Detail-oriented Data Engineer with 3.7 years of experience specializing in data ingestion, transformation, and processing using Python, PySpark, SQL, and Azure Databricks. I have hands-on involvement in support roles for data access management and recently enhanced my skills in Pandas, NumPy, and FastAPI for data manipulation and analysis.

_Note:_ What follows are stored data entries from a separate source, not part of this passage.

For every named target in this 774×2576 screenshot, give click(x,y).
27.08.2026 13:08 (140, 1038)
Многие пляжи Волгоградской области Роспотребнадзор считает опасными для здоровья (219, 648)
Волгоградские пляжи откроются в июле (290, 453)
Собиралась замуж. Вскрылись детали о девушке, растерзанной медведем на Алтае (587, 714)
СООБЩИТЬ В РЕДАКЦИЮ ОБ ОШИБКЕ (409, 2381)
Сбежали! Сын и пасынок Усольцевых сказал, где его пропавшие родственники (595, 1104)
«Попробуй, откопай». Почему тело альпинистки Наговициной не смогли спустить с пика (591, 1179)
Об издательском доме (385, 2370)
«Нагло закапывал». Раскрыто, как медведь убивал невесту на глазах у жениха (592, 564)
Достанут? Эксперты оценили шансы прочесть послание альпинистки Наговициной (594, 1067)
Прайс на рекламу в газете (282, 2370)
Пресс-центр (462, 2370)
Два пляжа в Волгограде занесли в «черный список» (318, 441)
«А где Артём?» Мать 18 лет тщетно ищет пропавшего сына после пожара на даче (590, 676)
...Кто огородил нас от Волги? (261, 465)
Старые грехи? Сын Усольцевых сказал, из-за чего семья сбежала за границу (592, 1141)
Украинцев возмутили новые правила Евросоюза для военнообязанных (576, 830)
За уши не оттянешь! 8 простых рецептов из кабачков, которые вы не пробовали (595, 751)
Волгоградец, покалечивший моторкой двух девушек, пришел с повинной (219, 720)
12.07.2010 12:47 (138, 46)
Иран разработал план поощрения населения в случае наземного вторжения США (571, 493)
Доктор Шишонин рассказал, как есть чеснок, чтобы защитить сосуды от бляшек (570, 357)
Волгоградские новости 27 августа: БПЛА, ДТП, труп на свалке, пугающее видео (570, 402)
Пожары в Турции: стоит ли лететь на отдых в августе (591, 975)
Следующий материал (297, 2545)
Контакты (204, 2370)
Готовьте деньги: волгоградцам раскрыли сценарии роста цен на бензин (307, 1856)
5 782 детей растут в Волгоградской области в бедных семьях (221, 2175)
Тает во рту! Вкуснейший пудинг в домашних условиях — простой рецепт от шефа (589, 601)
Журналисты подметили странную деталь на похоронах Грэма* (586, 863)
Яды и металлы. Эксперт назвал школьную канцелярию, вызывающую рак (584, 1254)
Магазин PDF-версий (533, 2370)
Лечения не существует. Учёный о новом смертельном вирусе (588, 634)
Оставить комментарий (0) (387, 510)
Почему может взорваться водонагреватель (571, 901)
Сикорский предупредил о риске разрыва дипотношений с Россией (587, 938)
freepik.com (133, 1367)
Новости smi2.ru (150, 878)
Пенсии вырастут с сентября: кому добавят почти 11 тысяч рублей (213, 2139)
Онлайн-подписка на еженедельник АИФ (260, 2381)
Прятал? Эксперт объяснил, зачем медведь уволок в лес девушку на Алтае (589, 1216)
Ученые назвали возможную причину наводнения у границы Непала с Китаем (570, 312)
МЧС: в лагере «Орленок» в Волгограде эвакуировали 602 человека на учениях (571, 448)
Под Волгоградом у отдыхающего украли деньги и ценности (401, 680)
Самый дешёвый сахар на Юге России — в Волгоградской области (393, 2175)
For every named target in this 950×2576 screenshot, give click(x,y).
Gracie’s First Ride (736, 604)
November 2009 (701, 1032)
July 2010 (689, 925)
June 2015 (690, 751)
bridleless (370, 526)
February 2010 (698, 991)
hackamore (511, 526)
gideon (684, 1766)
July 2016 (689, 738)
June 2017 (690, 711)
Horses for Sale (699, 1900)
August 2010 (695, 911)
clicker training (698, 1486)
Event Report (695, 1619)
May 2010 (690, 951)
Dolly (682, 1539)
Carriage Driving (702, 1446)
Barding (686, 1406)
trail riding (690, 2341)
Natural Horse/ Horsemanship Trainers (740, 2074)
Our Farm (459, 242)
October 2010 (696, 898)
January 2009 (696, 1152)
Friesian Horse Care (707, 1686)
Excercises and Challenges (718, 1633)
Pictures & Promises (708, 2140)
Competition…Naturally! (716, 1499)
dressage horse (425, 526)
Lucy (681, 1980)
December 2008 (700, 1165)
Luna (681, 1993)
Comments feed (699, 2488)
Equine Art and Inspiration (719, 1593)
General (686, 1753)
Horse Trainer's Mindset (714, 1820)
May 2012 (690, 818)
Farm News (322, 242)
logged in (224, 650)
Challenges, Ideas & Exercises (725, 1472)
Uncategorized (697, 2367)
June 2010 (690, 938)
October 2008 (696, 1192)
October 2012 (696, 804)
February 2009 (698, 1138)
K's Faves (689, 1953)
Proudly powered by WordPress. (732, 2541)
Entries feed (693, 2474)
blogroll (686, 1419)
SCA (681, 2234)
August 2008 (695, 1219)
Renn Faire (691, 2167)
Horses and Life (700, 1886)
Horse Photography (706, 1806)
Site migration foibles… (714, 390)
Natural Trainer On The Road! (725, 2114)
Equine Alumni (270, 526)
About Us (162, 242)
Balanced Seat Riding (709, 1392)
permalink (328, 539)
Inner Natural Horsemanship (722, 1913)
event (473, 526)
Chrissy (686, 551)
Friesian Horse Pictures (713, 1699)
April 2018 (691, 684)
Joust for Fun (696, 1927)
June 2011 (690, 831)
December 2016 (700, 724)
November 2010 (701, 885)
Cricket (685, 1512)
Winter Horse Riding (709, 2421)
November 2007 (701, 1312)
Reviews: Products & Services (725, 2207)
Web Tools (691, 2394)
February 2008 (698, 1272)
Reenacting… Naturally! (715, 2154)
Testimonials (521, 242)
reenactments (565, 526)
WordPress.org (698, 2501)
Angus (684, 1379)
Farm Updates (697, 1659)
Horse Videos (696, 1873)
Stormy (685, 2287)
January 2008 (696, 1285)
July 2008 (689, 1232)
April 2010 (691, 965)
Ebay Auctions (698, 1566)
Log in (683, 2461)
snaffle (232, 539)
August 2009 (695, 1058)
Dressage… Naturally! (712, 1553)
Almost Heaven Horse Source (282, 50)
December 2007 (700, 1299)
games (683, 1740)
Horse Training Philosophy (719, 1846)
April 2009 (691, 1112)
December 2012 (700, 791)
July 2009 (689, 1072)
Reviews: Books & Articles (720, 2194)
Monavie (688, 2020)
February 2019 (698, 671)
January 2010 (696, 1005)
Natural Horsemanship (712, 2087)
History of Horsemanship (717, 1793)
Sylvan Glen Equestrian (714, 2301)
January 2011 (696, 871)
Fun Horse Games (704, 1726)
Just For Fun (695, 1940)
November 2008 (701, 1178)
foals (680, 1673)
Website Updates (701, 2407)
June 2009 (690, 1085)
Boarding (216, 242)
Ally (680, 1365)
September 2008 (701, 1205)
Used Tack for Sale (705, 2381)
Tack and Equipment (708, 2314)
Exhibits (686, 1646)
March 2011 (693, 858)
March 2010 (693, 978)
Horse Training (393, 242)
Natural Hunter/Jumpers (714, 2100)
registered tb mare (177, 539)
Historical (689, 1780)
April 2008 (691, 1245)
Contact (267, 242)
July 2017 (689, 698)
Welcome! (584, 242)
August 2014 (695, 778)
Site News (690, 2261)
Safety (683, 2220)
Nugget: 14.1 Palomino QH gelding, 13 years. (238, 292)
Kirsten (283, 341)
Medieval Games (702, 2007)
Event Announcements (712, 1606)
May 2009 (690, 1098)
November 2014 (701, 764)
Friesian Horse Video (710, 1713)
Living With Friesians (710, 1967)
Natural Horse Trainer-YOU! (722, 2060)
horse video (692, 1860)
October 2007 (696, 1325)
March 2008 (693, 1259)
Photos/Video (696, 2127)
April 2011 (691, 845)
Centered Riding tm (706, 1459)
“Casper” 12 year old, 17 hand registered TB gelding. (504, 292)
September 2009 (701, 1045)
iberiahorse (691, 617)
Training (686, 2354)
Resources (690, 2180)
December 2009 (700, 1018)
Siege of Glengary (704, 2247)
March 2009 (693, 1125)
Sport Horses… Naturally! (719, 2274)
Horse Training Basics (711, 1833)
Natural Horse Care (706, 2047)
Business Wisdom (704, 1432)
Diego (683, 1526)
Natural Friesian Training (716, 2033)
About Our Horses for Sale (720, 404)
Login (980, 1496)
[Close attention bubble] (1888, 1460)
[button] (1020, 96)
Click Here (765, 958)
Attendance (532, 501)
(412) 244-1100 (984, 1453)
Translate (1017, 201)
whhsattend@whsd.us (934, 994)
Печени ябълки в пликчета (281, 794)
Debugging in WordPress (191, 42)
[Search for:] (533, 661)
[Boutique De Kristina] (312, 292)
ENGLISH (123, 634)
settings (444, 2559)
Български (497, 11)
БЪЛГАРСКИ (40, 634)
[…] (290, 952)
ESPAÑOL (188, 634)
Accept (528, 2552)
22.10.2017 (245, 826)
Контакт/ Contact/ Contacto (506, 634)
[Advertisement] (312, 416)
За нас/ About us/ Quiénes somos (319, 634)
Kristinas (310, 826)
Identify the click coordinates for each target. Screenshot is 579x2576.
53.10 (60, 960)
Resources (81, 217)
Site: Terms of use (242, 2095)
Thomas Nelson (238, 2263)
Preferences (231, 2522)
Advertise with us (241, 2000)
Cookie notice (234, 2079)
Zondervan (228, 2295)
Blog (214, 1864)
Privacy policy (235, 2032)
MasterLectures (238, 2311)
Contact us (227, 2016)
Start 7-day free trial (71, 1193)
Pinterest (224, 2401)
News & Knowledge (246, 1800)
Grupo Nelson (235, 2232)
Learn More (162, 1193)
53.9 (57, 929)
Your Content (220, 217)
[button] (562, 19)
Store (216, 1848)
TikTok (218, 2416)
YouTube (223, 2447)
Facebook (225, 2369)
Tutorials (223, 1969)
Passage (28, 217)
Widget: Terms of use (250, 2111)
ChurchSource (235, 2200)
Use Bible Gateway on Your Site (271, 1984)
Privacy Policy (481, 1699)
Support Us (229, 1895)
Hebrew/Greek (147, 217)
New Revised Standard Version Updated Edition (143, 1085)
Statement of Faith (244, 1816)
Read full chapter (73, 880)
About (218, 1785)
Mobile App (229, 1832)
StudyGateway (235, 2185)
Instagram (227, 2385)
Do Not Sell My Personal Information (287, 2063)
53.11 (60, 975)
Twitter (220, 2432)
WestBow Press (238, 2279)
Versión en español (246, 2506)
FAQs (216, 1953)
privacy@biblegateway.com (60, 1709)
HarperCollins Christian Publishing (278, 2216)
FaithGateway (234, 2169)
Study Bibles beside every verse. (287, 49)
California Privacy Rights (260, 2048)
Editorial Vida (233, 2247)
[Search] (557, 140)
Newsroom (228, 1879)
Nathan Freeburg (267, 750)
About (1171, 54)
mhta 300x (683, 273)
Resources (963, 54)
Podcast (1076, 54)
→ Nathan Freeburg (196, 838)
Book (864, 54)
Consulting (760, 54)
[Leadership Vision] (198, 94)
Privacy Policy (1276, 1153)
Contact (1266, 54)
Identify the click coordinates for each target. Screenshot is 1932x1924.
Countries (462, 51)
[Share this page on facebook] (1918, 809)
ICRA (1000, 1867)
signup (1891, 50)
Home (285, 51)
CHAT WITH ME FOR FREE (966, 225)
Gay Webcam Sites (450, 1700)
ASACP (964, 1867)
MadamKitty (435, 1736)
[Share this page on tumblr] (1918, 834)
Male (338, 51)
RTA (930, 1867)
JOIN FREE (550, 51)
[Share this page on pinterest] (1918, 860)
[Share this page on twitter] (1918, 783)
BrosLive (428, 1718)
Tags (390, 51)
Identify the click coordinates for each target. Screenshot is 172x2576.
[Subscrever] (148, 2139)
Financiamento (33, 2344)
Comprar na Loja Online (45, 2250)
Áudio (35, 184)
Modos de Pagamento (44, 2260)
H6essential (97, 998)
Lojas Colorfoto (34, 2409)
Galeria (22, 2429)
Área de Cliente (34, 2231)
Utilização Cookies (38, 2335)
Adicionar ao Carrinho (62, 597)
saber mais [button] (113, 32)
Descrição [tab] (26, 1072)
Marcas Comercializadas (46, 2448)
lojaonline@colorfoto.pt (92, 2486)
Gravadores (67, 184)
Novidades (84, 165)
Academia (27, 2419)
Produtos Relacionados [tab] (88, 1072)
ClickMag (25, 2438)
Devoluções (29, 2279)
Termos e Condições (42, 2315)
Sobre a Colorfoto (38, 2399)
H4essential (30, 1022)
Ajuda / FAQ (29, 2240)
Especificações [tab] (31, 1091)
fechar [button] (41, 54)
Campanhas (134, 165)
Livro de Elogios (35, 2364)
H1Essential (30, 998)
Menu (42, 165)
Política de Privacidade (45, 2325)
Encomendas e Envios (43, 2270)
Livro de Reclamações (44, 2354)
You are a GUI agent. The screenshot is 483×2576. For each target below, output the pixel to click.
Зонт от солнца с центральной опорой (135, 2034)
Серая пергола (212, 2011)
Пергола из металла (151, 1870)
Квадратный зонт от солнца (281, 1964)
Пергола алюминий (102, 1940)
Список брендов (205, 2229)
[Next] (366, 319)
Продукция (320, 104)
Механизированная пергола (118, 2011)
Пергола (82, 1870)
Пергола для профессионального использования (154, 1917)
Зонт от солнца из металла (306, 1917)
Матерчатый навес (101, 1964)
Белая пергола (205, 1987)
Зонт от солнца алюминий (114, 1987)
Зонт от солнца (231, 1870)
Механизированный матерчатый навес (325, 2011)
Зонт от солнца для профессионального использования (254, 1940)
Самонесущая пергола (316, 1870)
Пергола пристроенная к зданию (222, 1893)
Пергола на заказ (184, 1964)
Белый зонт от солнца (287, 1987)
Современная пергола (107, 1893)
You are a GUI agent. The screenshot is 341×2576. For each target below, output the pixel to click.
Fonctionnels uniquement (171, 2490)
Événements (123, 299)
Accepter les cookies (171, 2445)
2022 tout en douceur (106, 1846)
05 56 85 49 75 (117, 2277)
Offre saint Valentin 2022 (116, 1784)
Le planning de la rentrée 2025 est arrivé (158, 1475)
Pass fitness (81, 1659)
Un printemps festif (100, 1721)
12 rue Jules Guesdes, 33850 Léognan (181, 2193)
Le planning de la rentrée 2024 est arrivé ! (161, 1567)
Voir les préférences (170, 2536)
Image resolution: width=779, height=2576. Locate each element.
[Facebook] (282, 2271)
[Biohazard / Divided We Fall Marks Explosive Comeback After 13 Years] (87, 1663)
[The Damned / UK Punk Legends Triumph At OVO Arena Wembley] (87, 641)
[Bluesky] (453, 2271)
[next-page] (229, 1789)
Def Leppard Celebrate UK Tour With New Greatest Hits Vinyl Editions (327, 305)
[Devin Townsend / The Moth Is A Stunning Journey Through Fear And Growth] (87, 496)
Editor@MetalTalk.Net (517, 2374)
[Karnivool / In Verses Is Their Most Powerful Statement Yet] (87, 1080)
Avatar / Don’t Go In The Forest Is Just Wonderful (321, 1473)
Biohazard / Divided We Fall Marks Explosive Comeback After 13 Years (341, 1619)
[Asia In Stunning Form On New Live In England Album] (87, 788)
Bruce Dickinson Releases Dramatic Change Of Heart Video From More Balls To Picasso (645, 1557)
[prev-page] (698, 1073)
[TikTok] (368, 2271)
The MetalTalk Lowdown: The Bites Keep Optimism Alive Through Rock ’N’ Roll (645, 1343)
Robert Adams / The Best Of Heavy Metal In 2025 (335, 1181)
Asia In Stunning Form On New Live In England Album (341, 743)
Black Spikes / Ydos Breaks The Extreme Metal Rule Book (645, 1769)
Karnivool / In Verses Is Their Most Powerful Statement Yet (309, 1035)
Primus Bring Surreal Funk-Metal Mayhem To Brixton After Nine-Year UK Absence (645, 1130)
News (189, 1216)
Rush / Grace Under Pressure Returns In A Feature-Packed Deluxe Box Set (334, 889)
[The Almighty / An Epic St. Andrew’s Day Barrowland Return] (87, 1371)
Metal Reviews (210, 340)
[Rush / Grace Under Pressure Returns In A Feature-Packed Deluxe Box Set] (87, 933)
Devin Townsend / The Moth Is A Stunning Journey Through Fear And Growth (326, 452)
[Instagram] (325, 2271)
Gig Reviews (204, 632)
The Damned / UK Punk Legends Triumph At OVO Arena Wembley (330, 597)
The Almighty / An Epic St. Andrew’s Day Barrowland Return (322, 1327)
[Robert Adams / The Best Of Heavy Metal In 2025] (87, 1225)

Passionate about building scalable data pipelines and solving complex data challenges in cloud environments.

Technical Skills

Languages

  • Python
  • SQL

Big Data & Tools

  • Apache Spark (PySpark)
  • Databricks
  • ETL Pipelines

Cloud Platforms

  • Microsoft Azure
  • Azure Blob Storage
  • Azure Databricks

Libraries & Frameworks

  • Pandas & NumPy
  • SQLAlchemy
  • FastAPI
  • Pydantic

Professional Experience

Senior Analyst

Capgemini Technology Services India Limited, Bangalore
December 2021 – Present
  • Developed scalable ETL pipelines using PySpark on Azure Databricks to process semi-structured data from Azure Blob Storage
  • Automated the extraction of JSON/CSV files from Blob, and stored the output in curated zones
  • Performed transformation logic including column addition, column mapping, deriving columns, and type casting
  • Used SQL within Databricks notebooks to apply business logic and filtering conditions to data
  • Implemented asynchronous FastAPI endpoints with Pydantic, ensuring efficient handling of concurrent requests in microservices architecture
  • Implemented dependency injection in FastAPI to maintain clean, modular code structure
  • Developed a Python tool to create Excel trackers and automate report generation, reducing manual effort
  • Acted as point of contact for business users requesting access to confidential reports and datasets
  • Managed data access permissions and audit trails through approved tools

Featured Projects

Real-Time Data Pipeline

Built an end-to-end real-time data processing pipeline that ingests streaming data from multiple sources, transforms it using PySpark, and loads it into Azure Data Lake for analytics. The pipeline handles millions of records daily with high reliability and performance.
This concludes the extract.